The California Catholic Conference has filed a complaint with the Office of Civil Rights at the US Department of Health and Human Services (HHS) citing federal civil rights violations by the California Department of Managed Health Care (DMHC) resulting in Catholic institutions and others being required to purchase health insurance covering all forms of voluntary direct abortion, including late-term and gender selection.

The complaint was filed Sept. 30 because of an administrative directive issued on August 22 by DMHC to the heads of eight different health insurance plans (Aetna, Anthem/Blue Cross, Blue Shield of California, GEM Care, Health Net, Kaiser Permanente and United Health Care) ordering them to amend their current health plans and remove any coverage or exclusions regarding voluntary abortions on the basis that abortion for any reason was “basic health care” and could not be excluded.
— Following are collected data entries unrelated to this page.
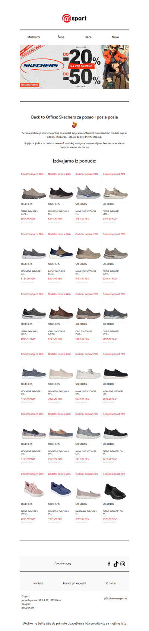
Task: Click the autumn leaf emoji under the headline
Action: coord(74,125)
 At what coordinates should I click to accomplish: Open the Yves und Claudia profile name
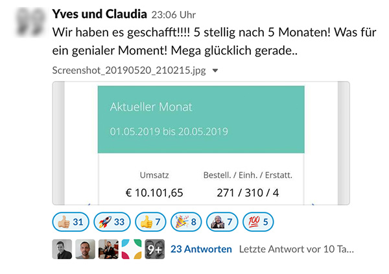99,14

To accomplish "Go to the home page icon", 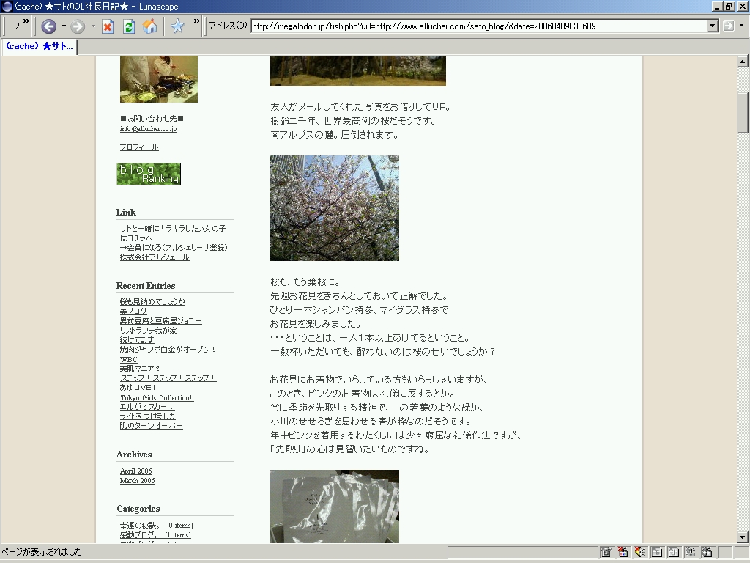I will click(x=149, y=26).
“This is a coercive and discriminatory action by the State of California,” said Auxiliary Bishop Robert McElroy of San Francisco, chair of the CCC’s Institutional Concerns Committee. “This demand by the State was directly targeted at Catholic institutions like Santa Clara University, Loyola Marymount University, along with other California employers and citizens. It is a flagrant violation of their civil rights and deepest moral convictions, and is government coercion of the worst kind.”

“Catholic beliefs about life and human dignity animate and shape our Catholic ministries,” said McElroy. “It’s why we oppose abortion, but it is also why Catholic schools provide education, Catholic hospitals care for the poor and vulnerable and why Catholic social services provide assistance to people and families in need. It goes to the core of our moral beliefs.”
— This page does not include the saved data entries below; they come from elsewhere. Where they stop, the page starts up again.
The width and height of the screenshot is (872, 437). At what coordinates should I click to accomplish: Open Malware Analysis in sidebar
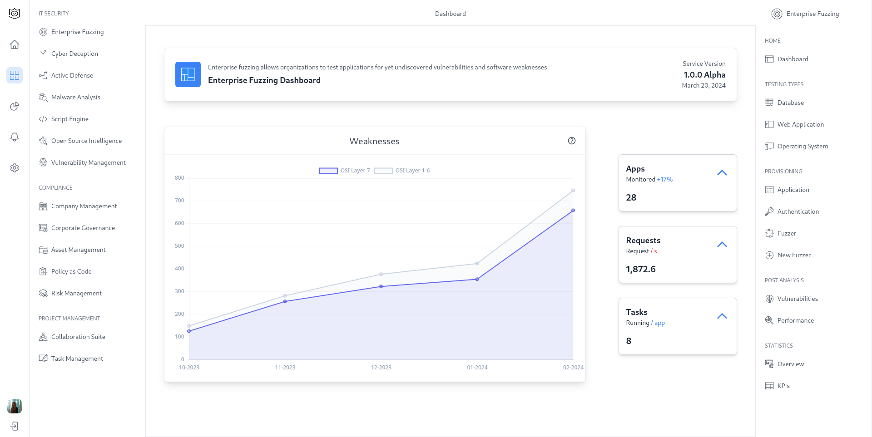75,97
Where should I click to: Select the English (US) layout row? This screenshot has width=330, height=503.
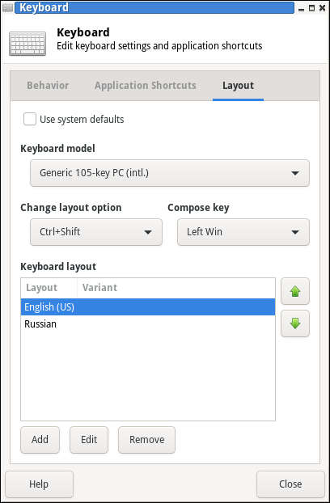148,307
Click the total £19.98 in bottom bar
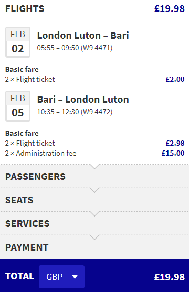This screenshot has width=189, height=292. [x=170, y=277]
The HHS Office of Civil Rights has jurisdiction in this matter because of a federal law known as the “Weldon Amendment” that was enacted to protect the conscience rights of individuals and institutions. In this case, the Office of Civil Rights can cut off California’s access to federal funds unless or until it stops its discriminatory practices.

In the complaint (filed by the law firm Sweeney, Greene & Roberts), the CCC asserted that for the first time in California, or anywhere in the United States, health plans are now required, “as a matter of regulatory fiat, to cover all legal abortions, even late term abortions, for any reason.”

“This action effectively precludes California citizens and employers, who conscientiously believe that abortion destroys an unborn human life, from exercising their freedom to choose a health plan that excludes coverage for abortions in which the life or the health of the mother is not actually at risk.”

The complaint noted that in 2008 and 2012, the DMCH approved health plans for California institutional employers that excluded coverage for voluntary abortions where the life or health of the mother was not at risk. That changed this year, the complaint stated, “in response to powerful political interests that disagree with this policy,” and was taken specifically with Santa Clara and LMU in mind.

“There is no question,” the complaint stated, “that it is coercive and in flagrant disregard of the civil rights of both institutions and other citizens that conscientiously object to covering and paying for voluntary abortions. Such government action is patently discriminatory and intolerant.”

The state, the complaint said, is obligated to respect and protect the deepest moral convictions of all citizens, and “is required to remain neutral toward divergent viewpoints” on voluntary abortion.

“To force people and institutions to violate their most intimate and fundamental convictions — such as a commitment to defend life, and to refrain from paying for health insurance plans that cover the voluntary killing of unborn children — is discriminatory behavior that cannot stand under federal law,” the complaint said.